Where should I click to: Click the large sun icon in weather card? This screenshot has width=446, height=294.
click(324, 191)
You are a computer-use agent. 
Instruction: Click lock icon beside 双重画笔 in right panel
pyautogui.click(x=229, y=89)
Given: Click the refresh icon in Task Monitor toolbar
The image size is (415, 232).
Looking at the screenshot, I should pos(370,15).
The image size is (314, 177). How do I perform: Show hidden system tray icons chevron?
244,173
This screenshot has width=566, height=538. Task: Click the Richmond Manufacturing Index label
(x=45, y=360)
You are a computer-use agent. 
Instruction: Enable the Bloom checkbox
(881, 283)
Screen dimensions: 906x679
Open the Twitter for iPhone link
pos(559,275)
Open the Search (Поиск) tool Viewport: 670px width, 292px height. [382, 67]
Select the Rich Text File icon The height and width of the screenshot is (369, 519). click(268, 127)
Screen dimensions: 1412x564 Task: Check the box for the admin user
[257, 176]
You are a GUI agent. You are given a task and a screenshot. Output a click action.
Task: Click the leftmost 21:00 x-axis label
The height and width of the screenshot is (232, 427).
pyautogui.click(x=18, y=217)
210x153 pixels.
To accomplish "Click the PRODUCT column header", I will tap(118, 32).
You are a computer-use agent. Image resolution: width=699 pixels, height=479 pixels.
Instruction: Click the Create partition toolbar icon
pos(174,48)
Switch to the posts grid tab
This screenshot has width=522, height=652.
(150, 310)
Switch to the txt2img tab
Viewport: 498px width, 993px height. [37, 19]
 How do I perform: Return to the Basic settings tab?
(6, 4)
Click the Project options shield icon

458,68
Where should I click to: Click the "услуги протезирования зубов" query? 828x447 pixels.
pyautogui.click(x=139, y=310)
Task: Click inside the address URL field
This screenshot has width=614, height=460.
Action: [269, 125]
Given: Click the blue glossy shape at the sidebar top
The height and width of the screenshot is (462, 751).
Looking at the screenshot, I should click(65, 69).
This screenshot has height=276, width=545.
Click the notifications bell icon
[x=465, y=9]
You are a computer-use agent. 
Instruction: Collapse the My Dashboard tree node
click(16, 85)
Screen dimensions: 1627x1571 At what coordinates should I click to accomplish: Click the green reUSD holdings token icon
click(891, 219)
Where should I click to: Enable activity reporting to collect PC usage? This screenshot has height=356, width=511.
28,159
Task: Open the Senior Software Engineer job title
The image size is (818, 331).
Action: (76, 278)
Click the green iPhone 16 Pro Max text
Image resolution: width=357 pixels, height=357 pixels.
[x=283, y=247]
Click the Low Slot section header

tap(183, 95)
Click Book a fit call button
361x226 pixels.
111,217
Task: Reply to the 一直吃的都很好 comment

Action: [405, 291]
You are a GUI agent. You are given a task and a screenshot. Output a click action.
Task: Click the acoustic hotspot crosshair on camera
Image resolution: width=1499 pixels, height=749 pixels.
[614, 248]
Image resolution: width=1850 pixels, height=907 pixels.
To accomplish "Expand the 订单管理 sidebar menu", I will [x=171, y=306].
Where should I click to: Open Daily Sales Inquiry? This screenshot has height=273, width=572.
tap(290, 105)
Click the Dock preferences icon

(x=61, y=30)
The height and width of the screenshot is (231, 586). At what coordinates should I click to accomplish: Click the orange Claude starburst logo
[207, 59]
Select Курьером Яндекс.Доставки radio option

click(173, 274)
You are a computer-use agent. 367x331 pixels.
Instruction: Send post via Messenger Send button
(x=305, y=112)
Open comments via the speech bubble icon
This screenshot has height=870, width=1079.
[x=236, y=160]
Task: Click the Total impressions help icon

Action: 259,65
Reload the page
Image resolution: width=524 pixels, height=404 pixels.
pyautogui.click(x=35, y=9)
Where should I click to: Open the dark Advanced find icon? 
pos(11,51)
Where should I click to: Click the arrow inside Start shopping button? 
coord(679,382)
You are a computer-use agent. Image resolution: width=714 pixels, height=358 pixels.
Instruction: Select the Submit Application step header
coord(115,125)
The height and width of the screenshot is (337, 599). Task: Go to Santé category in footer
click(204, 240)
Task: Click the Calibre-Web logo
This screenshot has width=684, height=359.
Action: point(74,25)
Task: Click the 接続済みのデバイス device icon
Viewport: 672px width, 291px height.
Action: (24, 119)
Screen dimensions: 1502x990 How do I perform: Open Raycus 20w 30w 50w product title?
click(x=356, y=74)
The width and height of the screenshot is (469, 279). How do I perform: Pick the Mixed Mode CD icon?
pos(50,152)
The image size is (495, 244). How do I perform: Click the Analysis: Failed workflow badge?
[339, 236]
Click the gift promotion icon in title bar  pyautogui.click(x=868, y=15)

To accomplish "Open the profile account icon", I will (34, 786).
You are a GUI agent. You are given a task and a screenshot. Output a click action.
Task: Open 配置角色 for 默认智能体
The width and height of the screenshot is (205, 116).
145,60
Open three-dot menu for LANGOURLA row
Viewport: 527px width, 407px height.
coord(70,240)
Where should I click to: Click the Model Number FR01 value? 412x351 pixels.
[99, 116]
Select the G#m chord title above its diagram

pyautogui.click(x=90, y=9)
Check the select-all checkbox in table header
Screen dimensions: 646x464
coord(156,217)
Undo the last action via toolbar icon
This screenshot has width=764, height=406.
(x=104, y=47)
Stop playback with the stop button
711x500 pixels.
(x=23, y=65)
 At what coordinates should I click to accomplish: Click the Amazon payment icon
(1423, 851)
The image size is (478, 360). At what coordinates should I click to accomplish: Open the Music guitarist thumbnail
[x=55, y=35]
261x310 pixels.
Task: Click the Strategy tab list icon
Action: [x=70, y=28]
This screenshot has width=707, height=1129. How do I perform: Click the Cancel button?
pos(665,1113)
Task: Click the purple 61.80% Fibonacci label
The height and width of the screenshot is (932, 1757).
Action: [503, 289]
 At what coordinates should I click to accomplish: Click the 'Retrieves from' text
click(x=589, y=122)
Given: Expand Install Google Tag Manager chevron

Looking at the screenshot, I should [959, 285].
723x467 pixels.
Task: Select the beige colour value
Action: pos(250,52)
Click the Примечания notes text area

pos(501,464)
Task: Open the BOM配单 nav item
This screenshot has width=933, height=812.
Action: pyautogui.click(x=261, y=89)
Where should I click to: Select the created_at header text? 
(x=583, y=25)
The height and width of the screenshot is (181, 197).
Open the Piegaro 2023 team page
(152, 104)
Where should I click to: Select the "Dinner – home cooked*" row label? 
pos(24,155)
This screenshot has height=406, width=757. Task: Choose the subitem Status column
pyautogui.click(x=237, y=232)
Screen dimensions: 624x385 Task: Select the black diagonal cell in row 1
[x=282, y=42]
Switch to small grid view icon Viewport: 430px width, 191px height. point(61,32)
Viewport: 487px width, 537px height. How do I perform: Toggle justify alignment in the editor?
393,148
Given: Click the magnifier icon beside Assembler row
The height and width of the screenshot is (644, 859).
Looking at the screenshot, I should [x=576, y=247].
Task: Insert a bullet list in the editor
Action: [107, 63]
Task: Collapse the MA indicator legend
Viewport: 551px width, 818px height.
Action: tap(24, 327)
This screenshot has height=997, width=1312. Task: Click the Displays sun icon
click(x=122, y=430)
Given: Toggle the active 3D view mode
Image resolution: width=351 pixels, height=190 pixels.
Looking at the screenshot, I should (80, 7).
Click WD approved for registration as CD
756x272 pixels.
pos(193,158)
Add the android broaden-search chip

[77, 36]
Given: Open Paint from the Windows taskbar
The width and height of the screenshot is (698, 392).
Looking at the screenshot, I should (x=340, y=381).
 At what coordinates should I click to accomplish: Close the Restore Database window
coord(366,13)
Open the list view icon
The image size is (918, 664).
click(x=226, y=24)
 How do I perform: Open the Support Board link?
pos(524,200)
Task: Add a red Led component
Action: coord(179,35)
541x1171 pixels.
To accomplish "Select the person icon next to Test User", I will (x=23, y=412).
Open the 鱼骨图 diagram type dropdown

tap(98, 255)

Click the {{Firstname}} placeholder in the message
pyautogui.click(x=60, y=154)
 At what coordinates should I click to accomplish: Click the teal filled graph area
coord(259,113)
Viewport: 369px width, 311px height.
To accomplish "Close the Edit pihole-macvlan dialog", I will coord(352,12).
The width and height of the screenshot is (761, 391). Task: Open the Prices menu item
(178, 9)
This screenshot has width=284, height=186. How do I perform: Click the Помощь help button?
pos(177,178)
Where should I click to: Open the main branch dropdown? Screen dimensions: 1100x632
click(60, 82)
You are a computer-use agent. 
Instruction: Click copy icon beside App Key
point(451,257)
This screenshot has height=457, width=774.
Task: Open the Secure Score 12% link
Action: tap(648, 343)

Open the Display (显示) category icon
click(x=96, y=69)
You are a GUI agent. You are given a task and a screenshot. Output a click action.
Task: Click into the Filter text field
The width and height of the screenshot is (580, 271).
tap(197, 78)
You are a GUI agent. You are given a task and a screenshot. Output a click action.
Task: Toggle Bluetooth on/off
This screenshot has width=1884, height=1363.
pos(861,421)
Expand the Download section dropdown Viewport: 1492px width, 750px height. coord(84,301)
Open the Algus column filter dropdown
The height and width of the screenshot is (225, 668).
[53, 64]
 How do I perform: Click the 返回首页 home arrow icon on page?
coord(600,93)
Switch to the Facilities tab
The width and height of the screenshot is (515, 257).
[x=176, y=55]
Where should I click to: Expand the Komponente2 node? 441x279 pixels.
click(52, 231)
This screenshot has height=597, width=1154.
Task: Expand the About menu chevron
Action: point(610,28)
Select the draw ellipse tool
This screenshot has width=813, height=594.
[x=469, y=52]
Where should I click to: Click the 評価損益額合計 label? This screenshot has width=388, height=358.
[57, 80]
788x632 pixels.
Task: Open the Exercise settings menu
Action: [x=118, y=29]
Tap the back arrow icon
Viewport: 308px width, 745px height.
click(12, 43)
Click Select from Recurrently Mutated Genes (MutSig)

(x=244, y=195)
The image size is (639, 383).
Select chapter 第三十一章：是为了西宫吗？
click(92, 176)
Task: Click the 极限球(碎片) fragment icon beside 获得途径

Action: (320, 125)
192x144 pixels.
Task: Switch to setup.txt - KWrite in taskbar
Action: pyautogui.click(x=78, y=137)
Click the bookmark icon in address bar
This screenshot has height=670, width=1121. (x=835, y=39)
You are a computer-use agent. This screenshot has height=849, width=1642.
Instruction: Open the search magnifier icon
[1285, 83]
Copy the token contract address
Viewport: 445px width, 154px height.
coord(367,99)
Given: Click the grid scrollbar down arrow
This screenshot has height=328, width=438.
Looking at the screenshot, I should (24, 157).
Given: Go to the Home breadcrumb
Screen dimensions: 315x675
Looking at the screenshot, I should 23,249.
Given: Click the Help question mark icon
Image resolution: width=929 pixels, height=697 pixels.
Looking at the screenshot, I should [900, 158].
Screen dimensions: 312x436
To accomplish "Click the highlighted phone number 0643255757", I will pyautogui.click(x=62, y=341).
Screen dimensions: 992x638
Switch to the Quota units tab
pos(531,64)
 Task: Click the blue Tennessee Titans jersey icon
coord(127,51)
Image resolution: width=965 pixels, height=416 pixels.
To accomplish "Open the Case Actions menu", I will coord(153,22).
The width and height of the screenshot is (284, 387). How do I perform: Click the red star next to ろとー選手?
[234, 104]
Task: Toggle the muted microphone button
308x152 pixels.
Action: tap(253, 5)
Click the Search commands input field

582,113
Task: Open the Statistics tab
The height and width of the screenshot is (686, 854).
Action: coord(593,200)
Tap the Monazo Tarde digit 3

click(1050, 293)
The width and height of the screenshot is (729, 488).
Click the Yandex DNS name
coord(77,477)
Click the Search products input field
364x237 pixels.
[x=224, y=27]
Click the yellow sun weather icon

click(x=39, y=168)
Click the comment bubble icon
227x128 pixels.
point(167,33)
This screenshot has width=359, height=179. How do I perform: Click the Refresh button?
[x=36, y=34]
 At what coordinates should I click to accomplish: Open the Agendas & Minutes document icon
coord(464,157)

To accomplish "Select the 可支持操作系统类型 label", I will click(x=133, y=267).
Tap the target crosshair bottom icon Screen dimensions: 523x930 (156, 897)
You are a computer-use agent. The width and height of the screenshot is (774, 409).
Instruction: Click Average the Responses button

============

> Problem:
When you reach the line that contains "Given: Click the refresh", stop; that line and every line before it, from the very first line of the data, should be restated word for word.

> Task solution:
Where should I click to: Click the large sun icon in weather card? This screenshot has width=446, height=294.
click(324, 191)
You are a computer-use agent. 
Instruction: Click lock icon beside 双重画笔 in right panel
pyautogui.click(x=229, y=89)
Given: Click the refresh icon in Task Monitor toolbar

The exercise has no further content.